Monsieur le Premier ministre, les vaccins contre le covid-19 doivent devenir un bien commun de l'humanité. Ma question est donc simple : la France va-t-elle porter la levée temporaire des règles de propriété intellectuelle pour ces vaccins en Europe et dans le monde ? (Applaudissements sur les travées du groupe SER.)


Réponse du Secrétariat d'État auprès des ministres de l'économie, des finances et de la relance, et de la cohésion des territoires et des relations avec les collectivités territoriales, chargé de la transition numérique et des communications électroniques publiée le 06/05/2021

Réponse apportée en séance publique le 05/05/2021

M. le président. La parole est à M. le secrétaire d'État chargé de la transition numérique et des communications électroniques.

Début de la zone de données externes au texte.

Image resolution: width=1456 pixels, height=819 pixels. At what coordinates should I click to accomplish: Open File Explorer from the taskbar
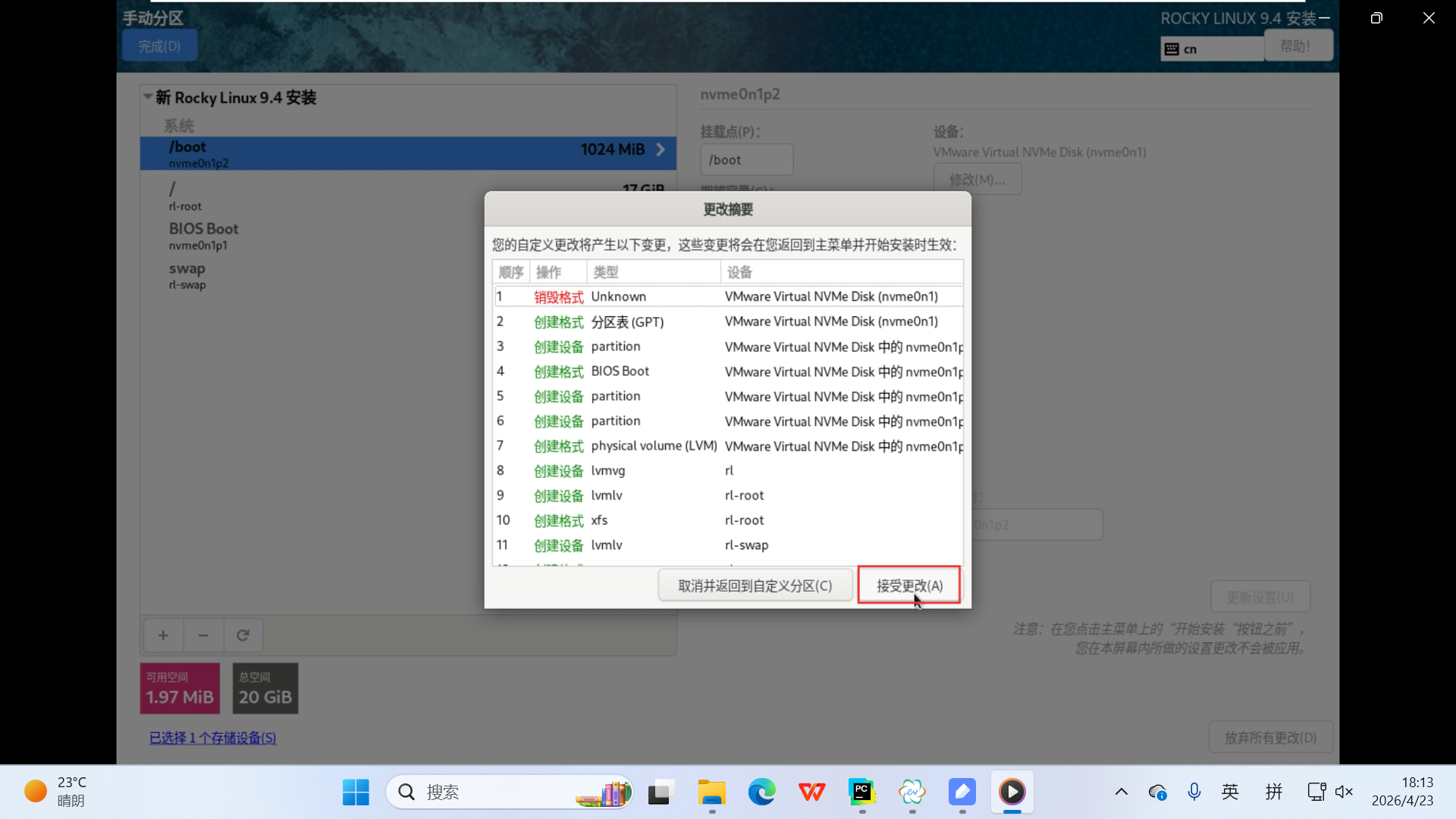click(x=711, y=792)
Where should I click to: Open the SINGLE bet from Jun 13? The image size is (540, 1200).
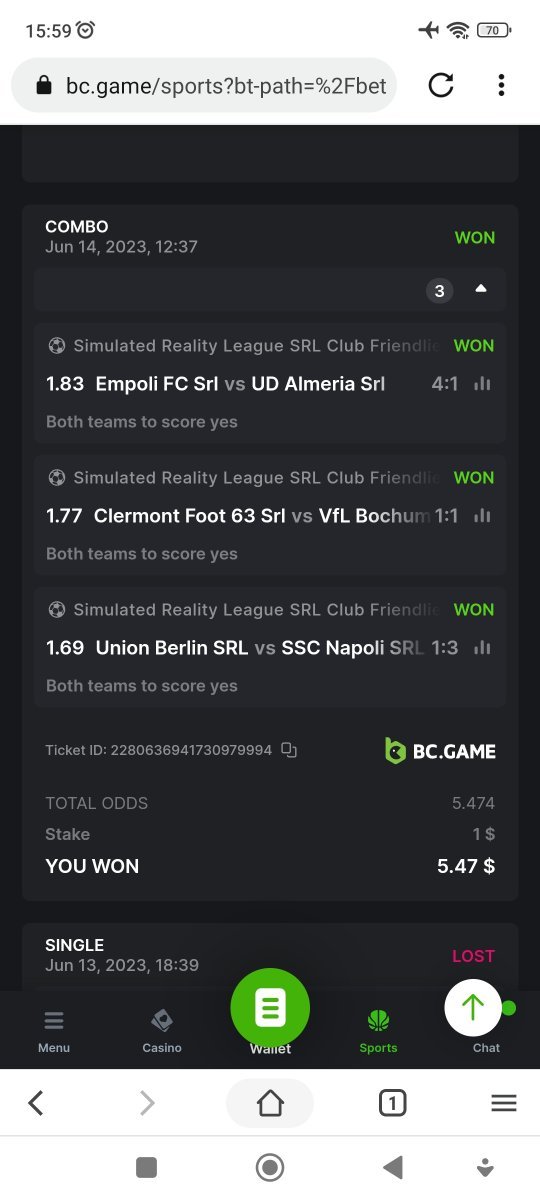pyautogui.click(x=270, y=955)
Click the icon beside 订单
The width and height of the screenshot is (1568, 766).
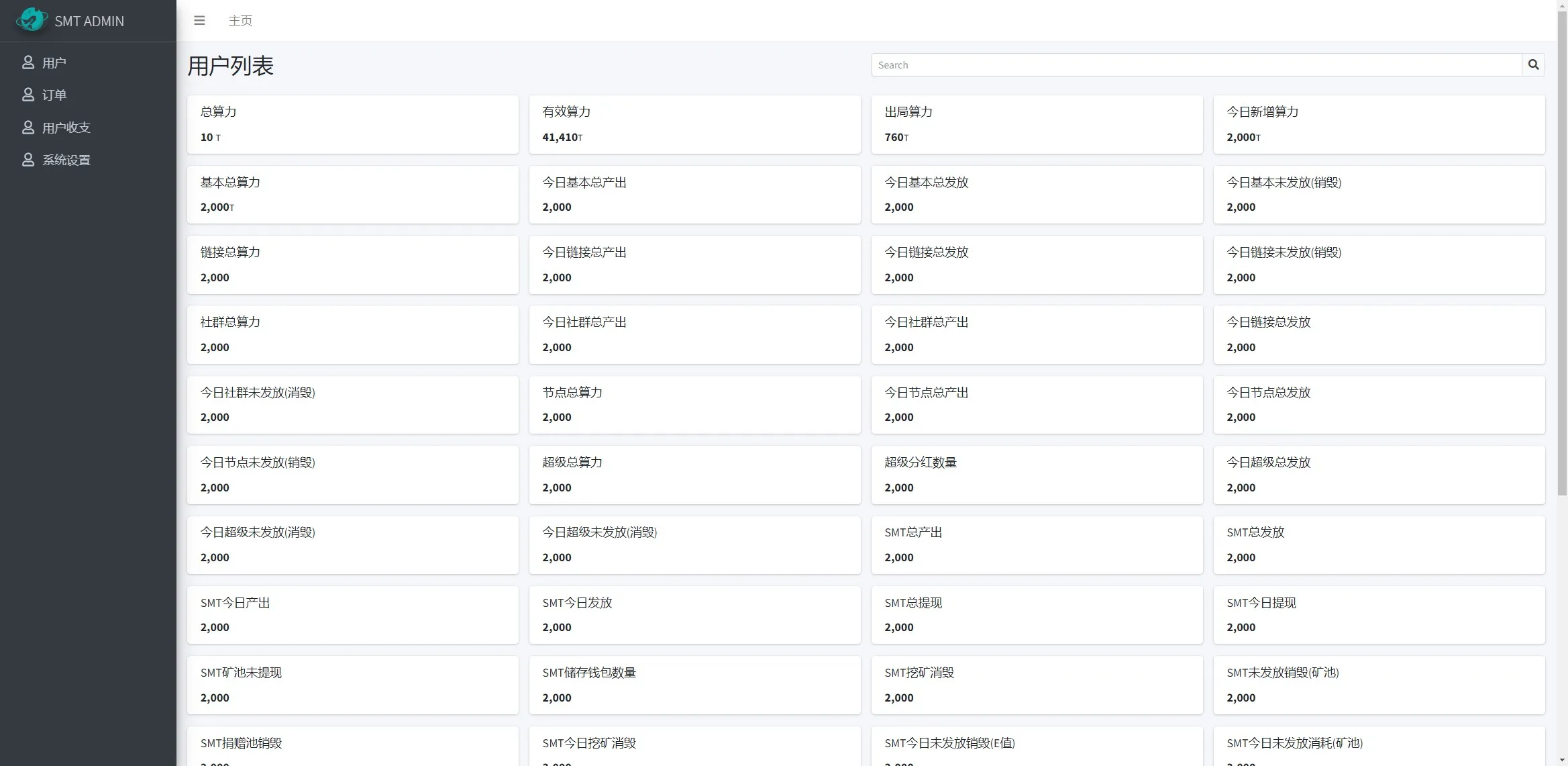(x=28, y=95)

M. Cédric O, secrétaire d'État auprès du ministre de l'économie, des finances et de la relance et de la ministre de la cohésion des territoires et des relations avec les collectivités territoriales, chargé de la transition numérique et des communications électroniques. Monsieur le sénateur Jean-Luc Fichet, il y a un point sur lequel nous nous rejoignons complètement, c'est la nécessité de vacciner, le plus vite possible, le plus de monde possible à l'échelle de la planète, pour des raisons de solidarité et humanitaires que l'on comprend évidemment, mais aussi pour des raisons d'efficacité.

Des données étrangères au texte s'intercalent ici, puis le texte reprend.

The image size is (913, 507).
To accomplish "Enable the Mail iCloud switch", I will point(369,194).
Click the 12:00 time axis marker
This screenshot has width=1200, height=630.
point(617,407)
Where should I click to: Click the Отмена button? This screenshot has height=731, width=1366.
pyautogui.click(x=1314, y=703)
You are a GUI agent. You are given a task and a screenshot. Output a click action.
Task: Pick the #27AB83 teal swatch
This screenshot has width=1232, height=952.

En effet, la crise nous a appris que, même si l'Europe devait être complètement vaccinée, tant que le virus continuera à évoluer et à produire des variants ailleurs dans le monde, nous réimporterons systématiquement ces derniers. Nous avons donc besoin que tout le monde soit vacciné.

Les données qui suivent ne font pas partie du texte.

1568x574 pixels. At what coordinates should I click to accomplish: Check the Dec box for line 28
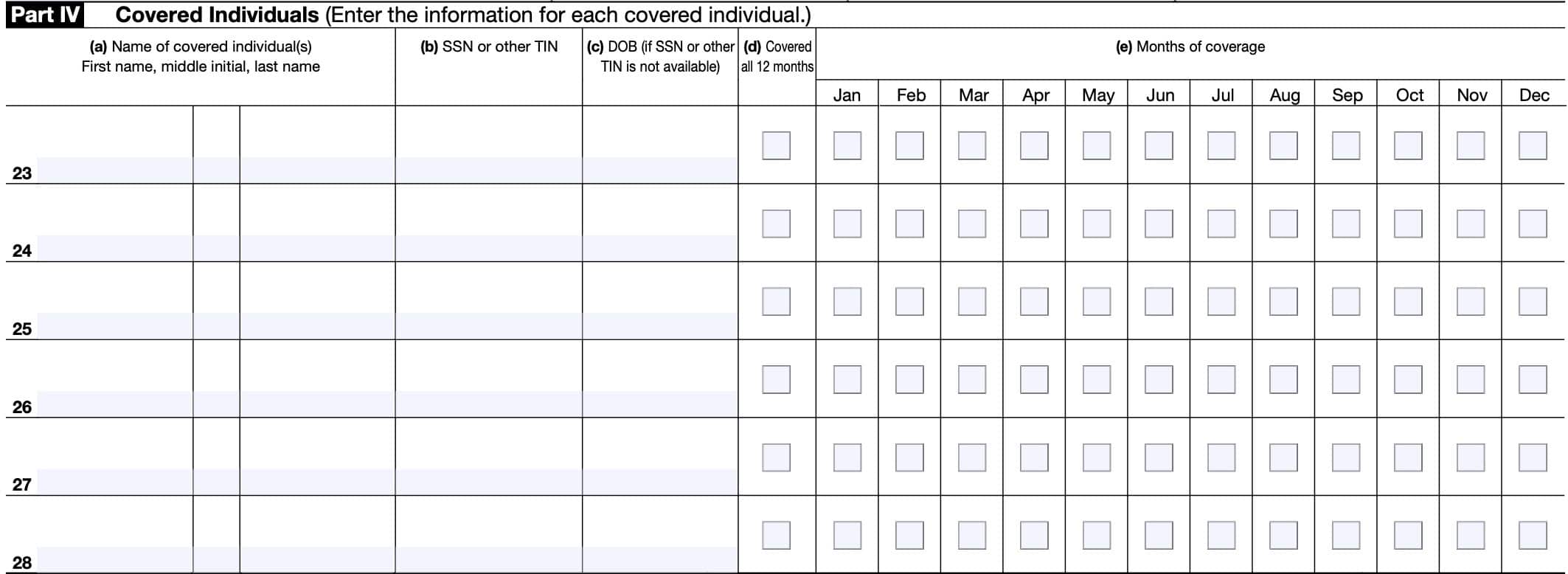pyautogui.click(x=1533, y=536)
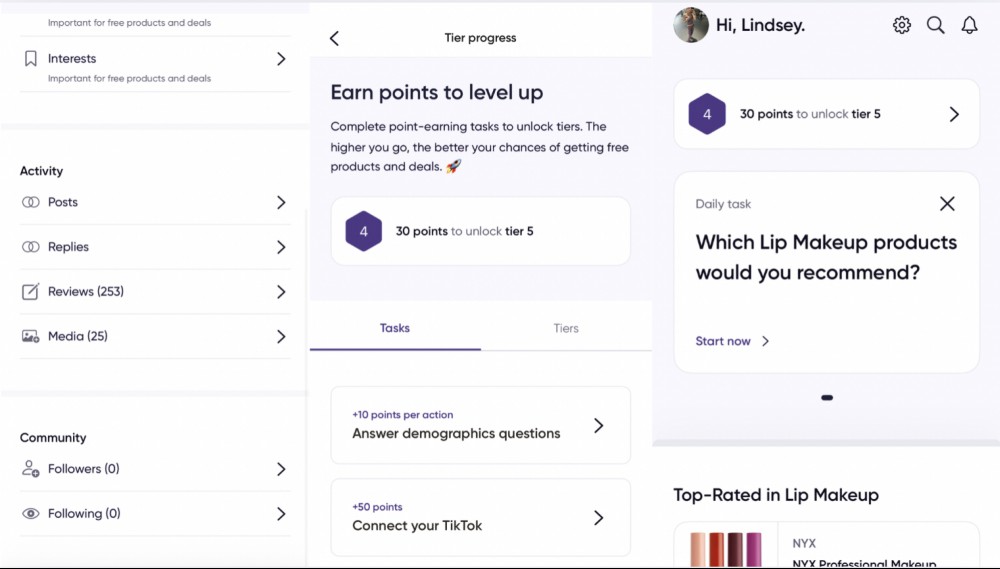Dismiss the Daily task card
The width and height of the screenshot is (1000, 569).
click(947, 203)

C'est d'ailleurs la raison pour laquelle la France a pris la tête d'un certain nombre de pays développés, qui sont de grands acheteurs de vaccins, pour fournir, notamment aux pays du Sud, des doses de vaccin.

Je pense aux centaines de milliers de doses qui ont été données unilatéralement par la France dans le cadre de l'initiative Covax. Je pense aussi à l'engagement du Président de la République d'offrir 5 % des doses françaises à destination des pays du Sud, ce qui, je le crois, est assez unique parmi les pays développés.

Par ailleurs, est-ce qu'une levée temporaire des brevets serait de nature à répondre au défi que vous évoquez ? Je n'en suis pas sûr. Il est même possible que ce soit une fausse bonne idée, pour les raisons suivantes.

Tout d'abord, parce que ce n'est pas un problème de brevet. Même si tous les brevets étaient en accès libre, il n'y aurait pas de production supplémentaire pour les pays du Sud avant la fin de 2022, compte tenu de la complexité industrielle que cela représente. Il faut en effet dix-huit mois pour « valider » une usine.

Ensuite, il est nécessaire que les industriels continuent à investir dans la recherche pour développer des réponses aux nouveaux variants. Si nous leur retirons la propriété intellectuelle, ils risquent d'être désincités à investir dans ce domaine. (Mme Laurence Cohen proteste.)

Enfin, même si l'argument est moins valide s'agissant d'une autorisation temporaire, il faut prendre conscience que transférer de manière unilatérale et sur une longue durée un brevet, donc la recherche qui lui est liée, entraîne un risque de délocalisation. (Protestations sur les travées des groupes SER et CRCE.)

M. Fabien Gay. Délocalisation de quoi ? Nous n'arrivons même pas à produire un vaccin !

M. Cédric O, secrétaire d'État. Le sujet que vous avez soulevé doit être étudié, monsieur le sénateur. Il faut transférer des doses, mais la question des licences libres est infiniment plus compliquée.

M. David Assouline. Vive le libéralisme, quoi qu'il en coûte !

M. le président. La parole est à M. Jean-Luc Fichet, pour la réplique.

M. Jean-Luc Fichet. Monsieur le secrétaire d'État, vous imaginez bien que votre réponse n'est pas satisfaisante. Vous rétorquez avant même que l'on ait évoqué l'hypothèse que les vaccins soient dans le domaine public.

Il faut tout de même rappeler que la recherche est financée en très grande partie par l'État, donc par l'argent public. Il faut avancer très vite sur la question de la vaccination contre le covid. (Applaudissements sur les travées des groupes SER et CRCE.)